Isaac sat near the fire, slowly breaking tiny pieces from a stick and tossing them into the flames. Drew stood slightlybehind the circle of bedrolls, and Clare saw how he watched Isaac, not the flames.
“That was a lucky shot,” Drew said quietly. There was something behind the words, something between the two brothers she couldn’t understand. Isaac hadn’t looked her way once since they’d returned to camp. Until this moment, she hadn’t realized no one had seen her take the shot. The boys had been too focused on the near danger, and Isaac had been holding the gun again by the time his brothers had made it to the clearing.
Isaac’s gaze jumped to her, and for a moment, his mouth opened as if he might say something more—reveal the truth. But then he pressed his lips together, a muscle in his cheek twitching. His voice dropped, low and strained.
“Yeah. Lucky.”
Drew’s chin dipped. “If you hadn’t been there, the bear might’ve killed the boys. I’m grateful today that you weren’t away chasing some outlaw with the Marshals.”
For the first time since they’d met, Isaac didn’t look away. Something burned deep in his eyes. It wasn’t anger but some other emotion she didn’t recognize. Why didn’t he tell Drew that he hadn’t made the shot? Was he ashamed? Swift Draw McGraw. If Isaac was with the U.S. Marshals and was some kind of gunman, why hadn’t he pulled the trigger? Why didn’t he carry a revolver?
He’d nearly lost his lunch after the bear had fallen. She could still see him half bent over, his hands on both knees, shaken and terrified, just before his brothers had appeared. Now he lifted his chin as if daring her to speak.
The secret seemed to shimmer in the air between them. Clare didn’t care whether anyone knew she’d killed the bear. It was Isaac’s show of weakness that had her holding her tongue.And the knowledge that her instincts had been right. He was a lawman.
Finally, he swallowed hard and glanced away.
He rose. “I’ll go help Nick,” he said before disappearing into the night, leaving her unsettled and sleepless.
Isaac kept everyone at arm’s length, even the family he clearly loved. Whatever demons were haunting him, they were his alone.
But now she and Isaac shared a secret.
Chapter 4
“You aren’t staying to eat?”
Isaac shrugged in response to Drew’s question. Two days after the run-in with the bear, two days spent pushing cattle into town, Isaac was covered in dust and craving some quiet. But with the bustling activity in the town square picnic area—farmers and ranchers from all over the county celebrating fall roundup—he wasn’t going to get any peace here.
He caught a sidelong glance from Clare, unloading a picnic basket beside Kaitlyn only a few feet away. Two days of wondering when she’d spill the secret—he hadn’t saved David and Eli—and he was strung tighter than a new barbed-wire fence.

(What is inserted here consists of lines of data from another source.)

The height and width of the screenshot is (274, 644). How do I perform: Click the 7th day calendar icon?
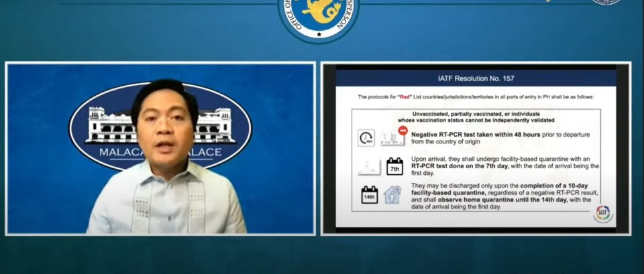pyautogui.click(x=395, y=166)
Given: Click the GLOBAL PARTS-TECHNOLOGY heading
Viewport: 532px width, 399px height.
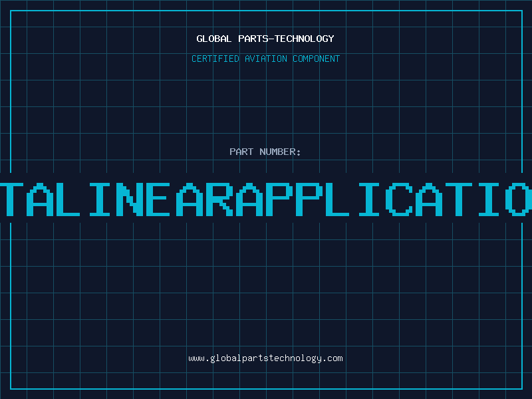Looking at the screenshot, I should 265,39.
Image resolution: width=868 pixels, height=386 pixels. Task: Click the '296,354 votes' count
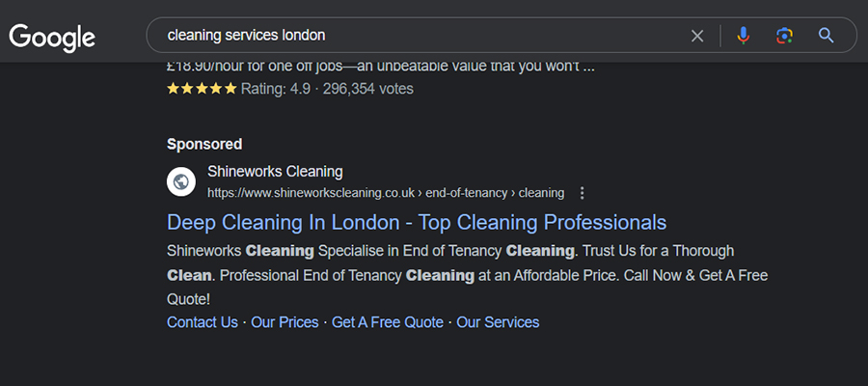point(368,89)
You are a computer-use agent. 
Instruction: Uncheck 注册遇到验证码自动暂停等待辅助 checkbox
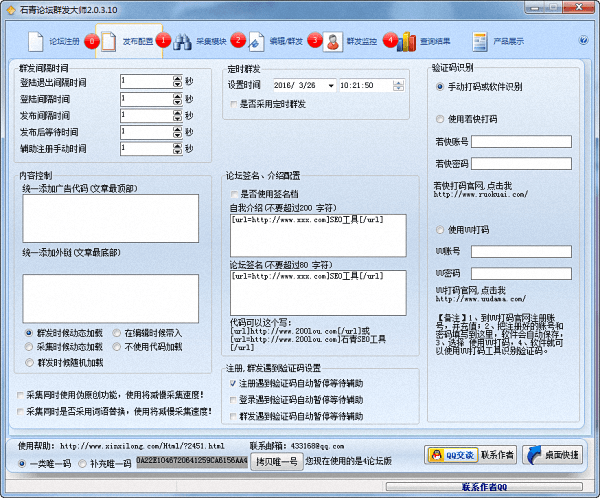(232, 383)
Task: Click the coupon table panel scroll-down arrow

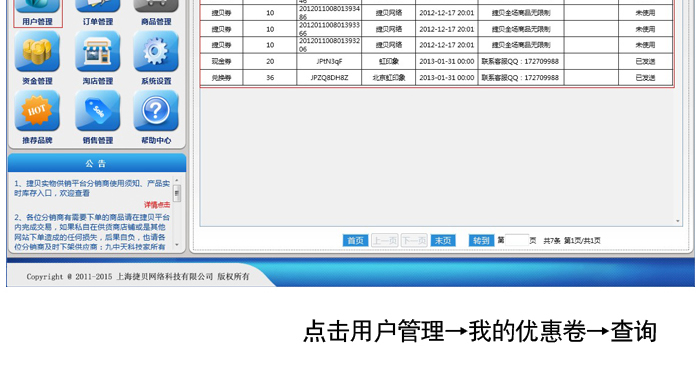Action: pyautogui.click(x=678, y=221)
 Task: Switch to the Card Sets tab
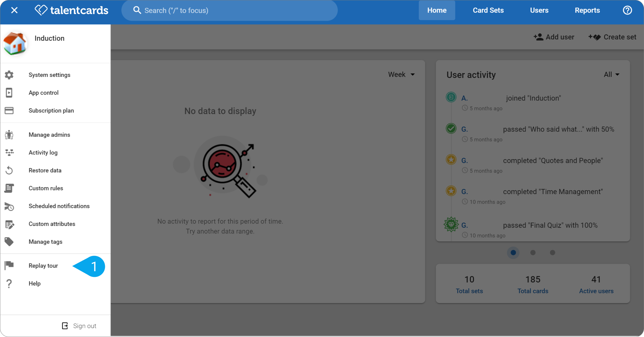(488, 10)
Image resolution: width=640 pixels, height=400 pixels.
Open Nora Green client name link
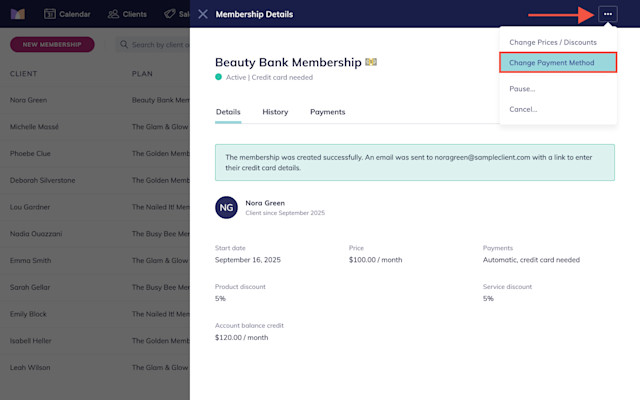point(265,203)
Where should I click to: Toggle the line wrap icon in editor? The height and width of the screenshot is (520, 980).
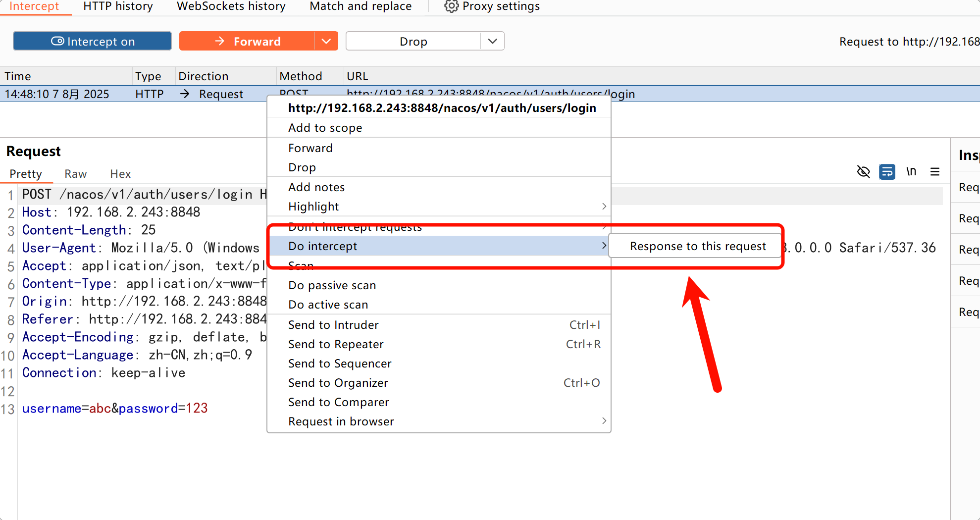point(887,172)
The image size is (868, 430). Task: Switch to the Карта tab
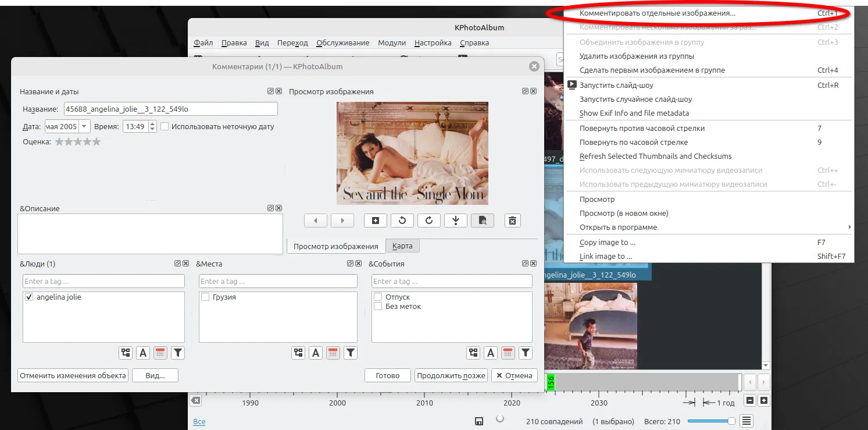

“I’m gonna take a walk,” he muttered, turning and heading down the street, weaving through the crowd on the busy boardwalk. A female voice snagged his attention.
“No, it was Isaac. I’m certain that’s what I heard,” said a woman in a prim straw hat, red feathers jutting from the band, her voice dropping to a feigned whisper. “He tried to jilt her at the train station.”
The hair on the back of his neck rose. Clare Ferguson had only arrived in Calvin three days ago, and already the town gossips were squawking.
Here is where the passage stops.